◆ What is being asked
Give the lines as a numbered list, omitting blank lines, covering everything from the line containing "Identify the location of y-tick-label: 5." down to the line containing "series--k-6 is located".

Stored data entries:
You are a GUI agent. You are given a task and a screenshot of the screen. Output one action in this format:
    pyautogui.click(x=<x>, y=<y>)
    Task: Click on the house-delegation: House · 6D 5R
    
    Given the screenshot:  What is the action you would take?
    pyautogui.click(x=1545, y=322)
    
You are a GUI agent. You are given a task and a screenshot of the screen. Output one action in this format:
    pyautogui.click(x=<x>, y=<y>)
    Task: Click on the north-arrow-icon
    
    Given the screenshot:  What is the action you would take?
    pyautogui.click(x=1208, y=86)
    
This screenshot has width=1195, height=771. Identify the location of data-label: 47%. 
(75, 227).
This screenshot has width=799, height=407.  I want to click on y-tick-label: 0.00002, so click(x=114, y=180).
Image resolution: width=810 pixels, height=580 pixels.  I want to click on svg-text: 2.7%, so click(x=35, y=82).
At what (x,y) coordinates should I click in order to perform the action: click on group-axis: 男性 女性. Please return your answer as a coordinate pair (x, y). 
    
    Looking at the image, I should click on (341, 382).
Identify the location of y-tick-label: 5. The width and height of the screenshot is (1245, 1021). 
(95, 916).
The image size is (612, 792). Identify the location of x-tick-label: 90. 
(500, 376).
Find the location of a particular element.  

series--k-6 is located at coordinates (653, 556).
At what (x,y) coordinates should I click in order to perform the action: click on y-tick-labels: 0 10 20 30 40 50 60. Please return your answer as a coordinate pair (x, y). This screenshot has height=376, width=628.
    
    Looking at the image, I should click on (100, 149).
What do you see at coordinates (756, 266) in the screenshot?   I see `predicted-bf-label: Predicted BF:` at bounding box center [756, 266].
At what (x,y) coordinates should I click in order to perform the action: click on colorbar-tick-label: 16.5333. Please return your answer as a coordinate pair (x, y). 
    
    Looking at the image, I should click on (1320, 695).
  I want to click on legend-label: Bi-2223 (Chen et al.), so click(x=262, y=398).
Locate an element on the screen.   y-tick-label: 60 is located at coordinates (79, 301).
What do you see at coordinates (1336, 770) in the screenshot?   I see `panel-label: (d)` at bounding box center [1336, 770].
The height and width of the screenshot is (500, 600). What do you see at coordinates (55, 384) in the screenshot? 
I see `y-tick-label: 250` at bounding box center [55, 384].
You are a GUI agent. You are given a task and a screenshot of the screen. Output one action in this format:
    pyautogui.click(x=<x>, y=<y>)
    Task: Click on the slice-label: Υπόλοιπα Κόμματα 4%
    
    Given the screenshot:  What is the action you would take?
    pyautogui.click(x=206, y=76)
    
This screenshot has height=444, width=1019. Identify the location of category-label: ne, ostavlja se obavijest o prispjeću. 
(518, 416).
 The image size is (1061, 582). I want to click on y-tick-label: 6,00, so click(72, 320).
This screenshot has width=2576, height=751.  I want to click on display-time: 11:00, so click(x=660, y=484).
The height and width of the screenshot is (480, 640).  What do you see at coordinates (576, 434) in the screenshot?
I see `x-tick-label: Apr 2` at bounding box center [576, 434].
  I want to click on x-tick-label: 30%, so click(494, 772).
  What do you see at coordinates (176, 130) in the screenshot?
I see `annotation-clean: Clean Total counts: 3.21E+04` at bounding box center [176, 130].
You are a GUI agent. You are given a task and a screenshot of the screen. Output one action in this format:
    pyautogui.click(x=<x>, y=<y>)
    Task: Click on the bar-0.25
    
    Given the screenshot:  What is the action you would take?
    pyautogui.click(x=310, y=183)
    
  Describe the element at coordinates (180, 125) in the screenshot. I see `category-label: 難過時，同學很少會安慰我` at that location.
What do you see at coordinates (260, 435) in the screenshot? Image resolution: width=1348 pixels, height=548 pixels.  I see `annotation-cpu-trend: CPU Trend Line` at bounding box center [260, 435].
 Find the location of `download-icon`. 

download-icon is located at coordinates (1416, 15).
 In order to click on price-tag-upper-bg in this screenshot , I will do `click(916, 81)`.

◆ Answer to this task
1. Identify the location of y-tick-label: 5. The width and height of the screenshot is (1245, 1021). 
2. (95, 916).
3. The image size is (612, 792). Identify the location of x-tick-label: 90. 
4. (500, 376).
5. Find the location of a particular element.  
6. series--k-6 is located at coordinates (653, 556).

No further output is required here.